* [Stored data]
— START —
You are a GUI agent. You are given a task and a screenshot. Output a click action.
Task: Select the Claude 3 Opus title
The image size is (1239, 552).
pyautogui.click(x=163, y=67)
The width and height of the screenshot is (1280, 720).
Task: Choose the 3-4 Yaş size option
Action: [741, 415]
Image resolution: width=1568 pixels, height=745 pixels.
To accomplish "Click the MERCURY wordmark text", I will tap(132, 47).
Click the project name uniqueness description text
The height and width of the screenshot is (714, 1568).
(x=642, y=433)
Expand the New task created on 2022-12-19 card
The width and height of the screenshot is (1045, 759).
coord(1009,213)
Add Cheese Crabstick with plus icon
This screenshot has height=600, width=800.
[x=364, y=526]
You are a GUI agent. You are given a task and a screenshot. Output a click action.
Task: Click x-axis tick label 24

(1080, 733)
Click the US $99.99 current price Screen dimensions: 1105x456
— END —
Could you reproduce every line of the listing above word for word, keeping the original order?

* [EXERCISE ANSWER]
You are a GUI agent. You are given a task and a screenshot. Output a click action.
Task: Select the Claude 3 Opus title
The image size is (1239, 552).
pyautogui.click(x=163, y=67)
The width and height of the screenshot is (1280, 720).
Task: Choose the 3-4 Yaş size option
Action: [741, 415]
Image resolution: width=1568 pixels, height=745 pixels.
To accomplish "Click the MERCURY wordmark text", I will tap(132, 47).
Click the project name uniqueness description text
The height and width of the screenshot is (714, 1568).
(x=642, y=433)
Expand the New task created on 2022-12-19 card
The width and height of the screenshot is (1045, 759).
coord(1009,213)
Add Cheese Crabstick with plus icon
This screenshot has height=600, width=800.
[x=364, y=526]
You are a GUI agent. You are given a task and a screenshot. Output a click action.
Task: Click x-axis tick label 24

(1080, 733)
Click the US $99.99 current price Screen dimensions: 1105x456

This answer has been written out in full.